My research focuses on fundamental aspects of microscale transport phenomena in soft and biological matter. I use a combination of microscopy, microfluidics, and acoustofluidics, to provide precise, direct, dynamic measurements on the micro- and nano-scale. The areas of application of my research include:
- Formulated products: structured fluids, fluid dynamics, interfacial phenomena, rheology, particle-stabilized emulsions and foams, encapsulation, particle removal/recovery.
- Biomedical imaging and drug delivery: biomedical colloids (microbubbles, vesicles, liposomes), ultrasound-induced bioeffects).
- Soft materials and self-assembly: self-assembly at fluid interfaces, stimuli-responsive materials
Extreflow (ERC Starting GRANT)
The increasing demand for environmentally friendly, healthier, and better performing formulated products means that the process industry needs more than ever predictive models of formulation performance for rapid, effective, and sustainable screening of new products. Processing flows and end use produce deformations that are extreme compared to what is accessible with existing experimental methods. As a consequence, the effects of extreme deformation are often overlooked without justification.
Extreme deformation of structured fluids and soft materials is an unexplored dynamic regime where unexpected phenomena may emerge. New flow-induced microstructures can arise due to periodic forcing that is much faster than the relaxation timescale of the system, leading to collective behaviors and large transient stresses.

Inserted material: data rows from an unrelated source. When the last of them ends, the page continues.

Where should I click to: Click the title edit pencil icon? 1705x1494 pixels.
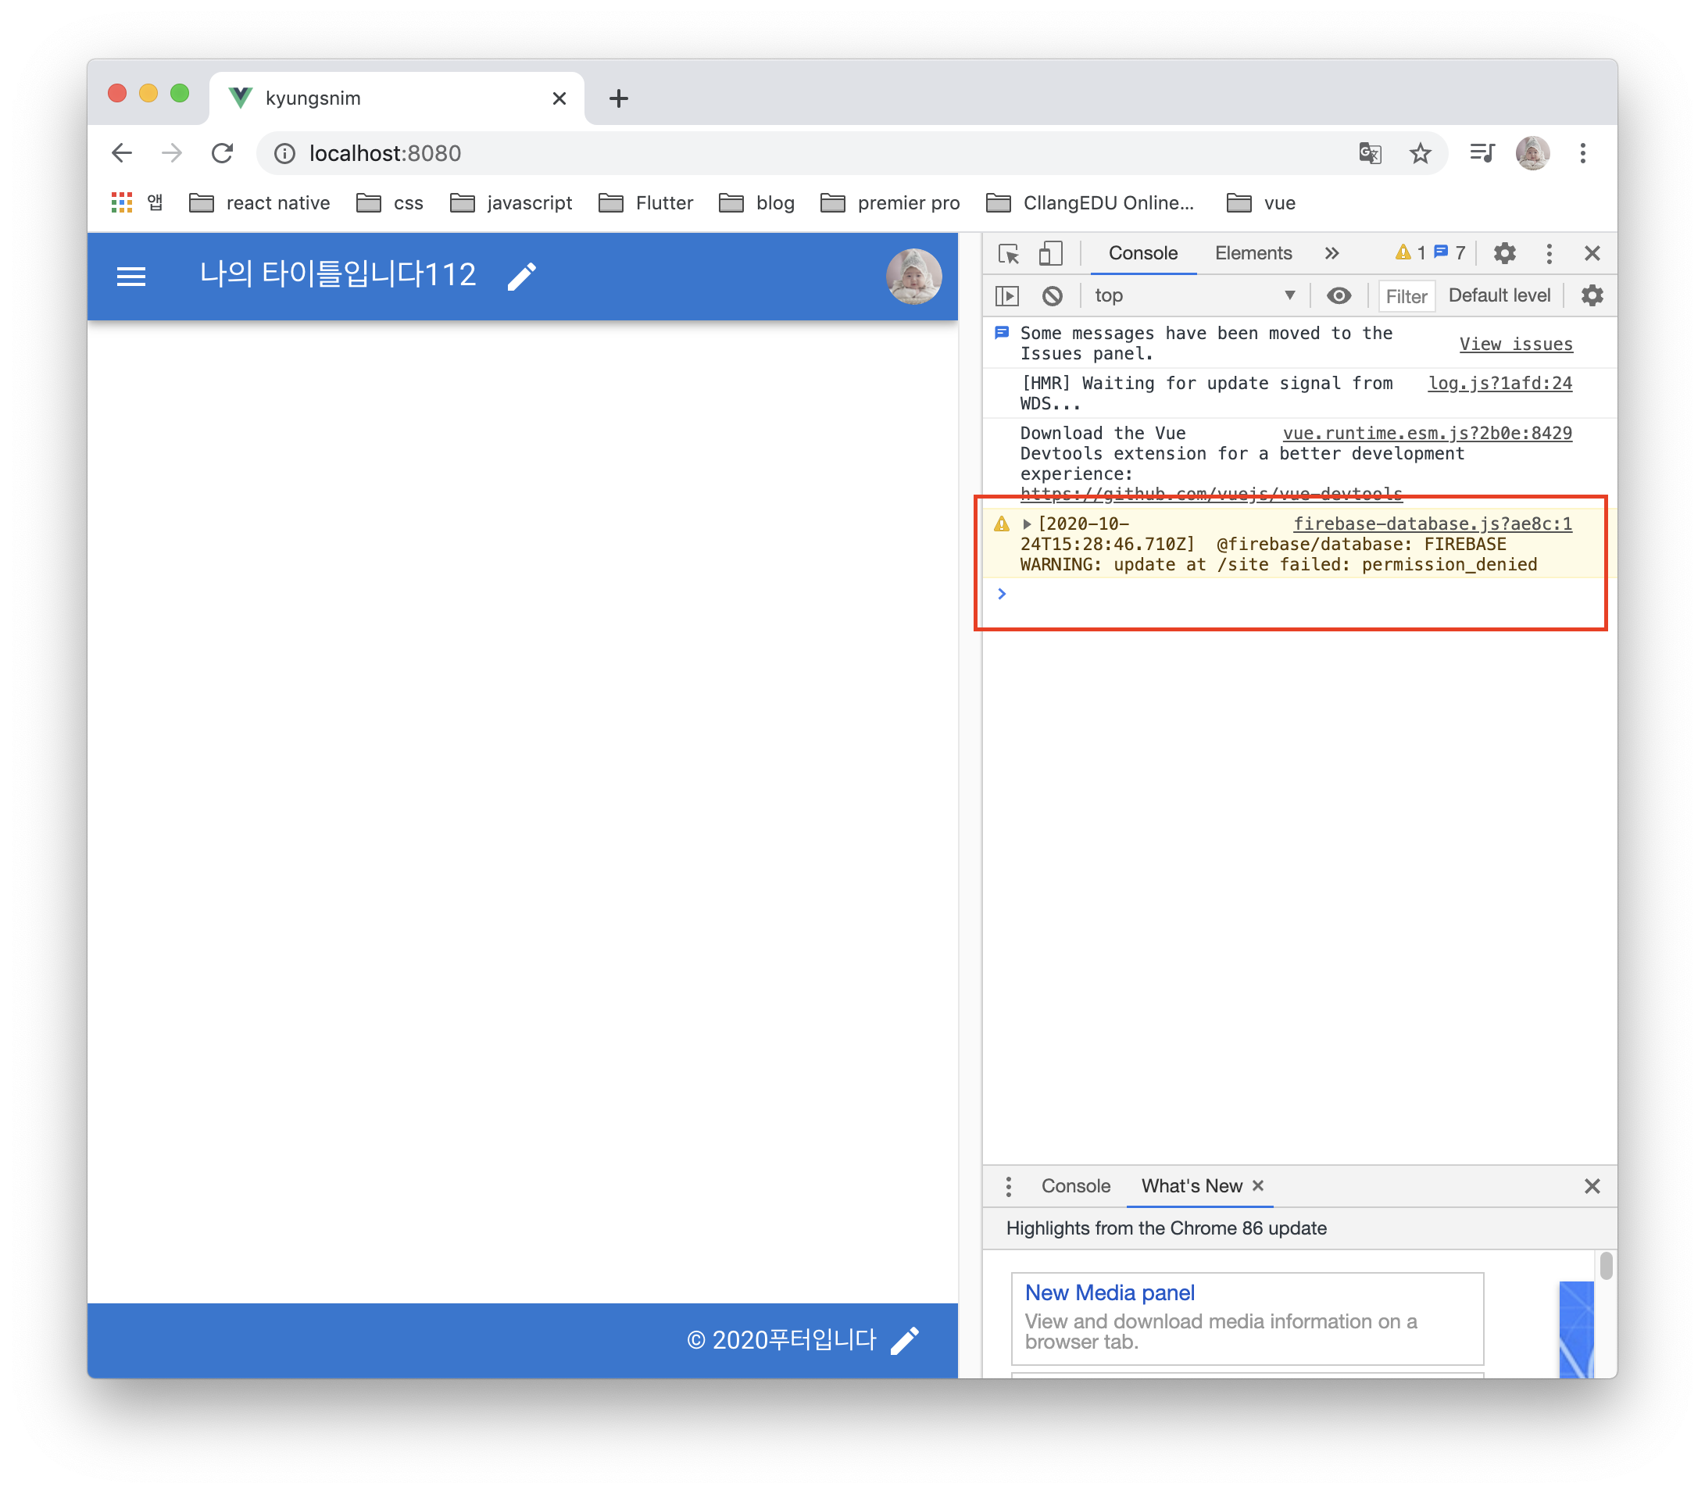click(x=522, y=276)
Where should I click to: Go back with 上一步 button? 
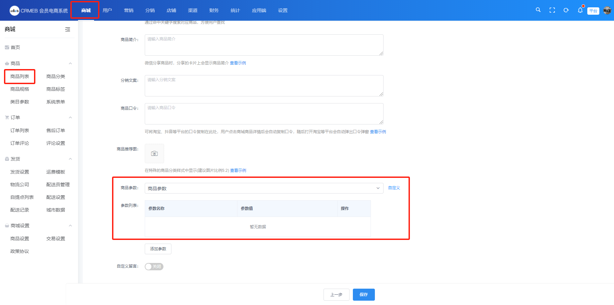tap(336, 295)
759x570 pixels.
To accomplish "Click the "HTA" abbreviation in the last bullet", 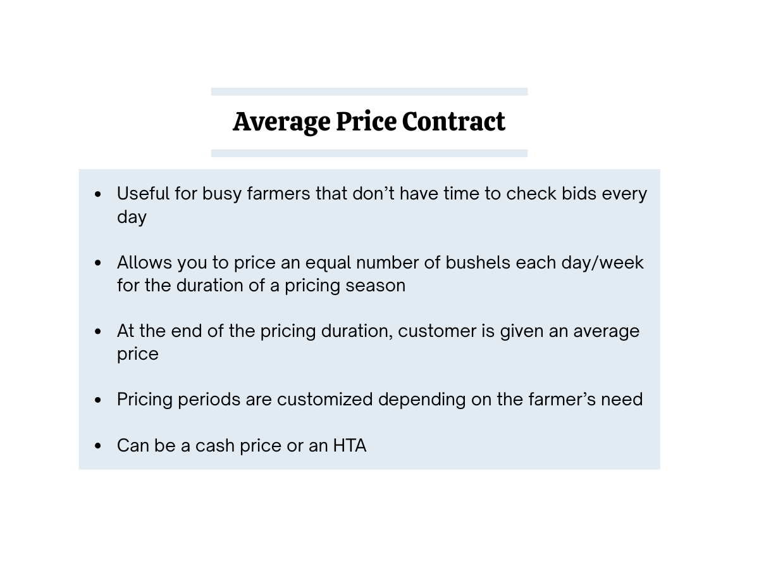I will point(350,446).
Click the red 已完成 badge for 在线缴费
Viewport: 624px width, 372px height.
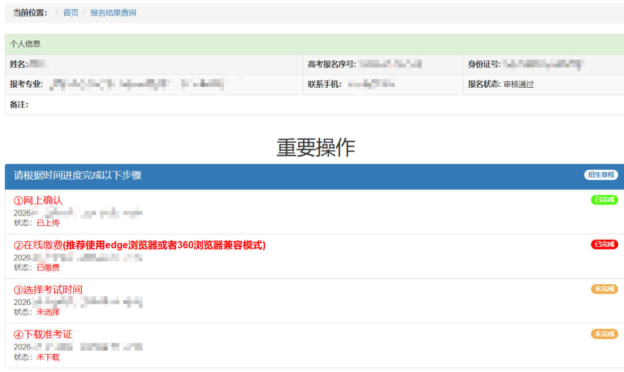604,244
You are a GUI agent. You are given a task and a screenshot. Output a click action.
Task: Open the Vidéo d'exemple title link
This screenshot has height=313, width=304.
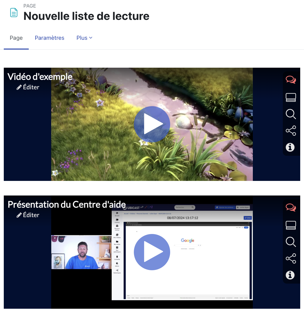[40, 77]
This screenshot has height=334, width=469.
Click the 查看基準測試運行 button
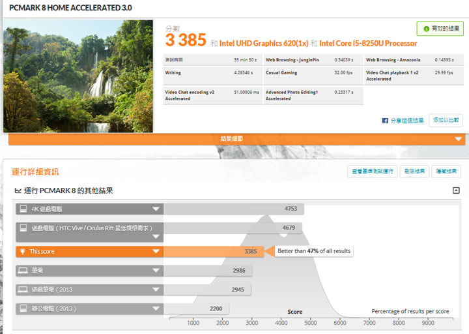pos(372,172)
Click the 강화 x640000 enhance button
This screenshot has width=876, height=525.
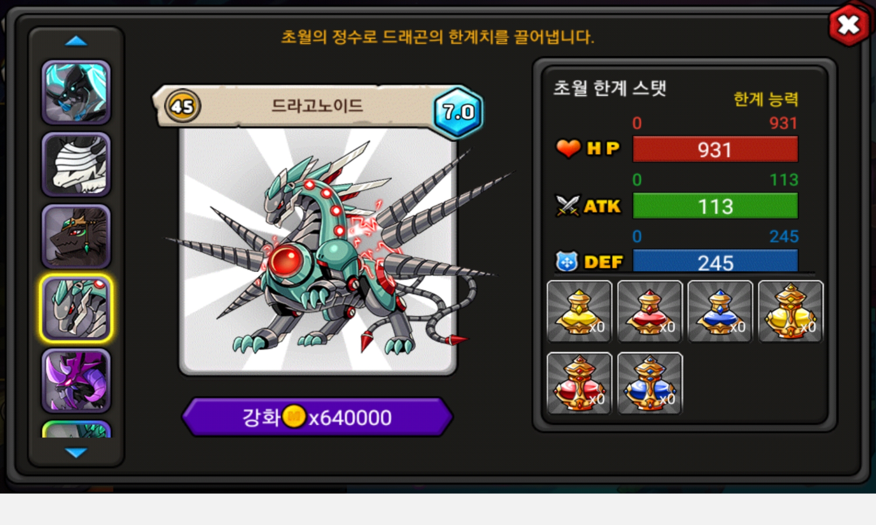(x=317, y=417)
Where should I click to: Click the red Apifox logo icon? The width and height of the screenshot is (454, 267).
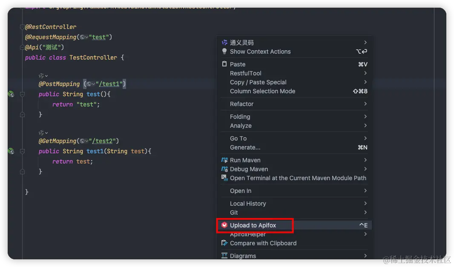click(224, 225)
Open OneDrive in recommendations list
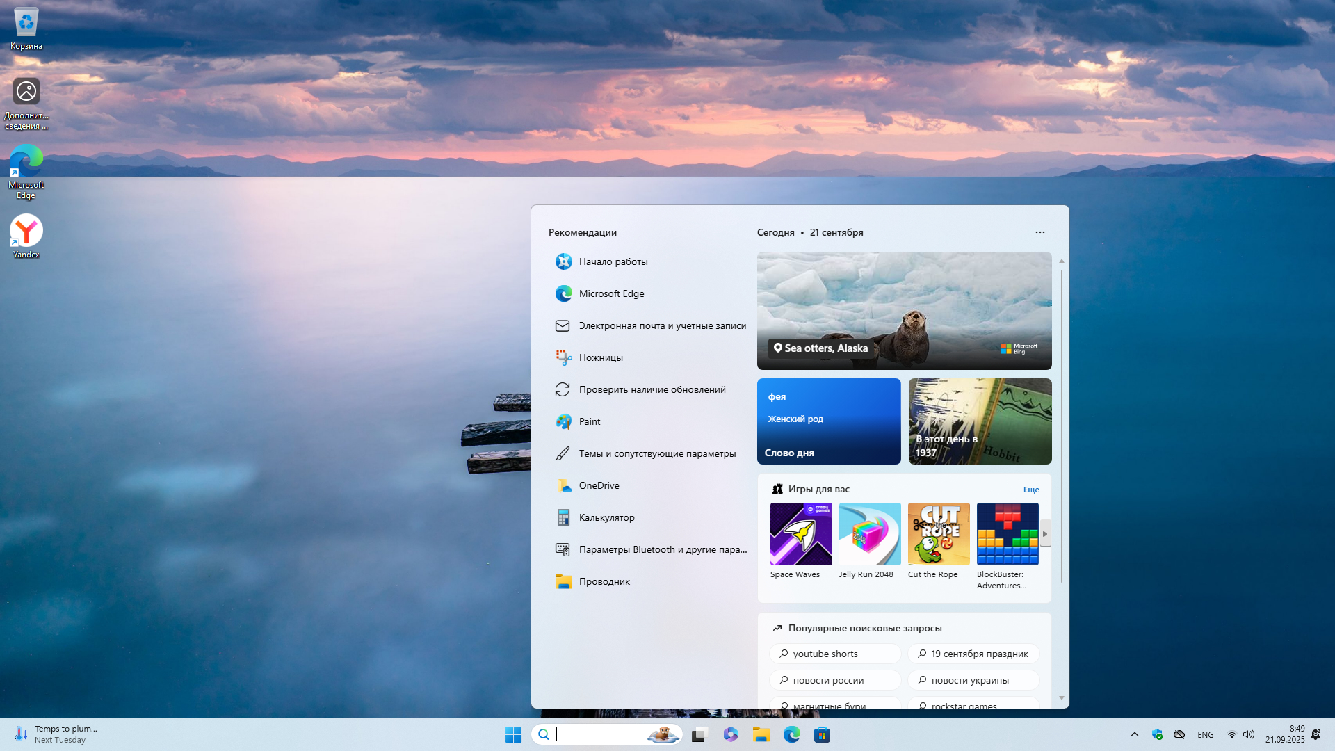Viewport: 1335px width, 751px height. pyautogui.click(x=599, y=485)
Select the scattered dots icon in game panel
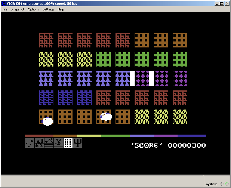The width and height of the screenshot is (231, 188). point(30,143)
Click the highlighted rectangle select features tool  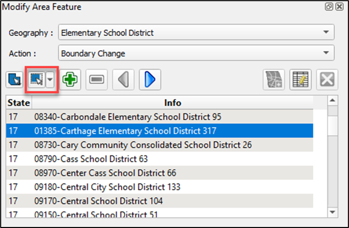coord(36,80)
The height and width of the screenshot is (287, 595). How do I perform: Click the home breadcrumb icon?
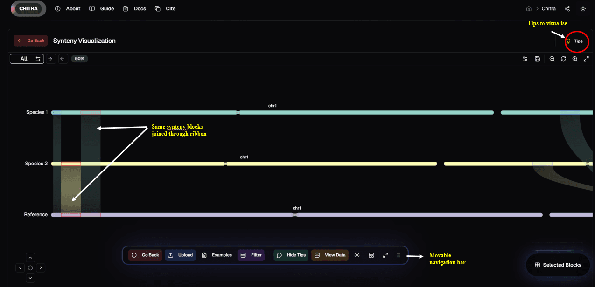coord(529,9)
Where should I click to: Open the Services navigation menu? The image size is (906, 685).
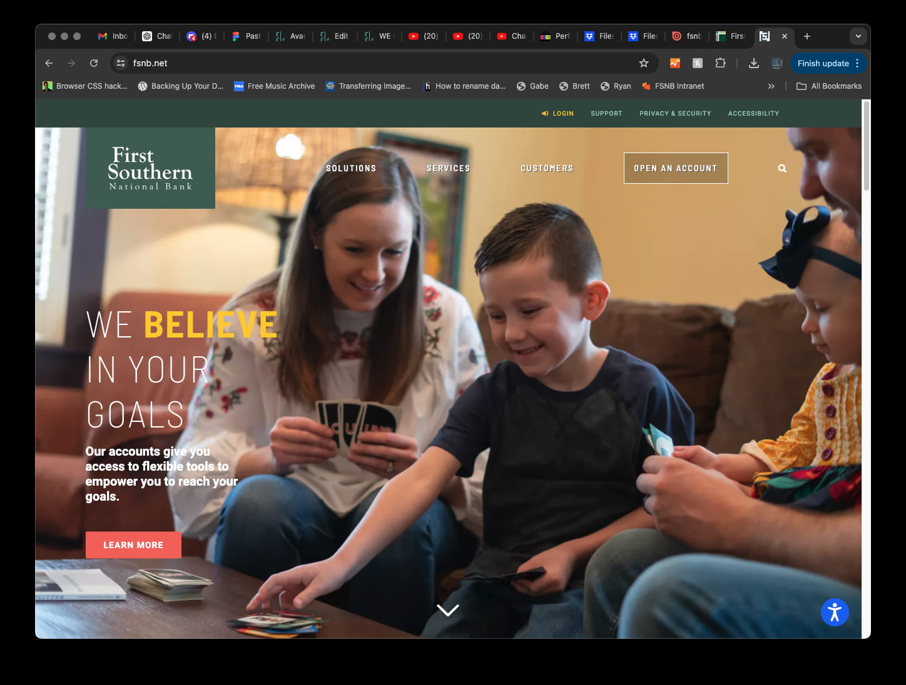(x=448, y=168)
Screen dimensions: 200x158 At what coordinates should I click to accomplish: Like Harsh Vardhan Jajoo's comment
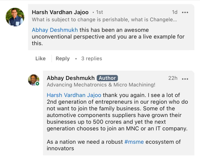[x=40, y=58]
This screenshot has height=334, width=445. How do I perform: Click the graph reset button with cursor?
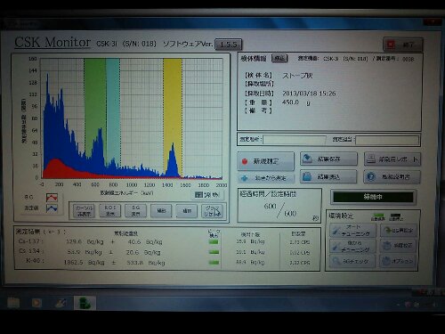tap(213, 211)
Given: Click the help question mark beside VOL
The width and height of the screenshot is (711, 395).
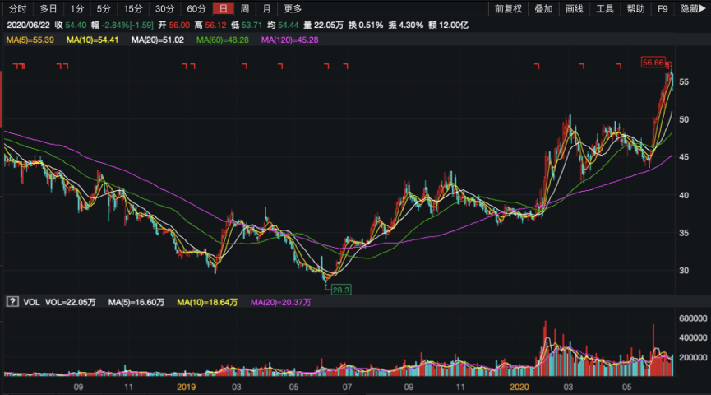Looking at the screenshot, I should 12,302.
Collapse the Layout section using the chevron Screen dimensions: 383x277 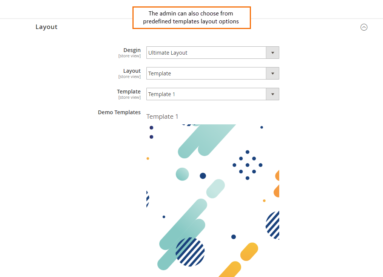coord(364,27)
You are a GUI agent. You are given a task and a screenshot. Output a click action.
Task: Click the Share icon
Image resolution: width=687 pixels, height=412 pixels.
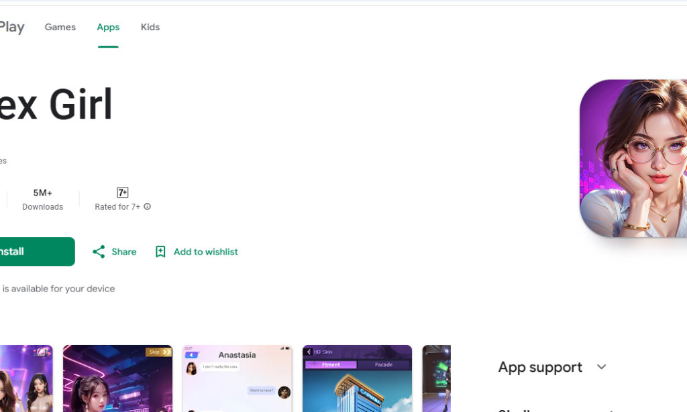[98, 251]
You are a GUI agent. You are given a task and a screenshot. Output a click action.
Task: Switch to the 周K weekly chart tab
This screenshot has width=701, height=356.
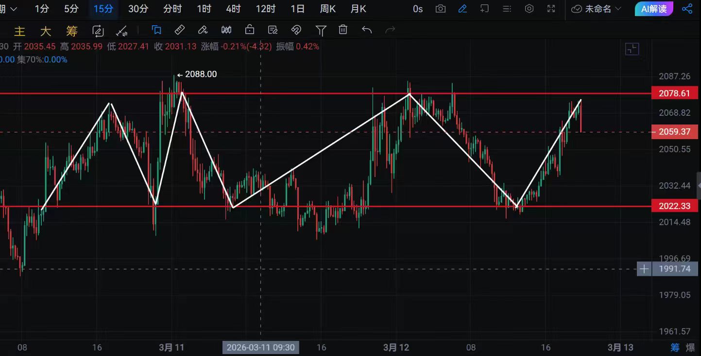[327, 9]
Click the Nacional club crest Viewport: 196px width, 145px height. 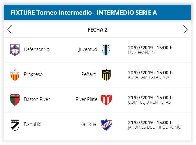(106, 124)
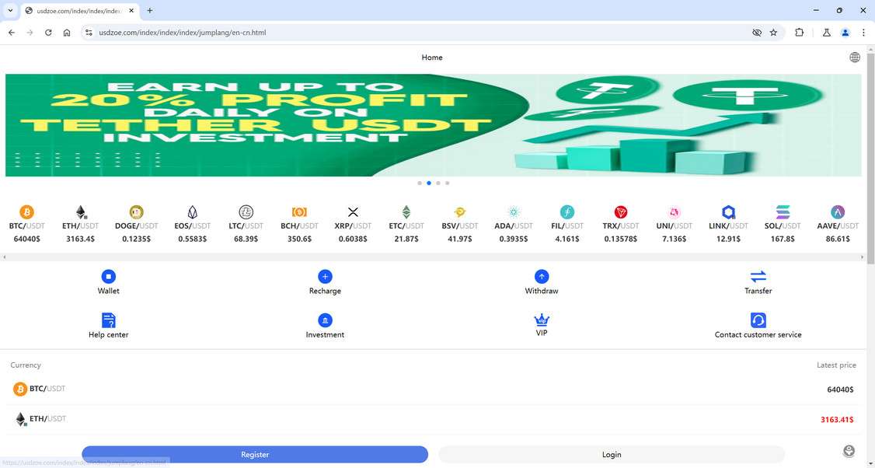
Task: Select the second carousel dot
Action: [x=428, y=183]
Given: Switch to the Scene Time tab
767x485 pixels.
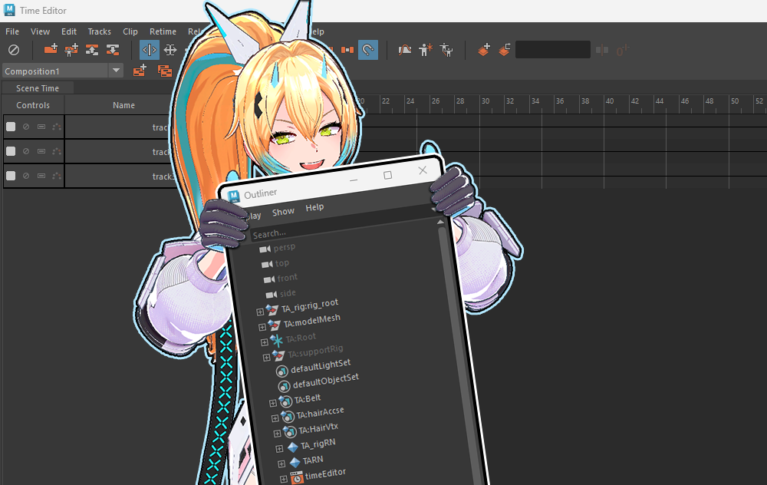Looking at the screenshot, I should [x=37, y=88].
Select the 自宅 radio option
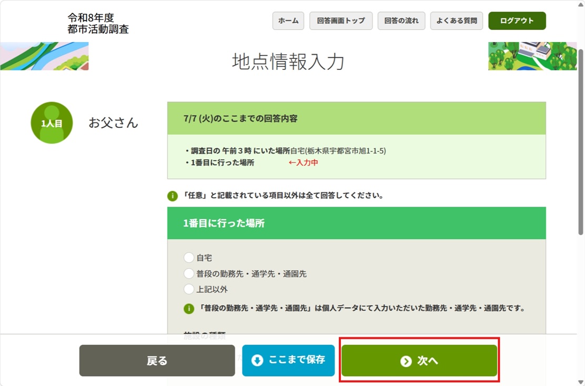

The goal of this research is to introduce a radically innovative approach to explore and characterize the regime of extreme deformation of structured fluids and interfaces. By combining cutting-edge techniques including acoustofluidics, microfluidics, and high-speed imaging, we will perform pioneering high-precision measurements of macroscopic stresses and evolution of the microstructure. We will also explore strategies to exploit the phenomena emerging upon extreme deformation (collapse under ultrafast compression, yielding) for new processes and for adding new functionality to formulated products.
These experimental results, complemented by discrete particle simulations and continuum-scale modeling, will provide new insights that will lay the foundations of the new field of ultrafast soft matter. Ultimately the results of this research program will guide the development of predictive tools that can tackle the time scales of realistic flow conditions for applications to virtual screening of new formulations.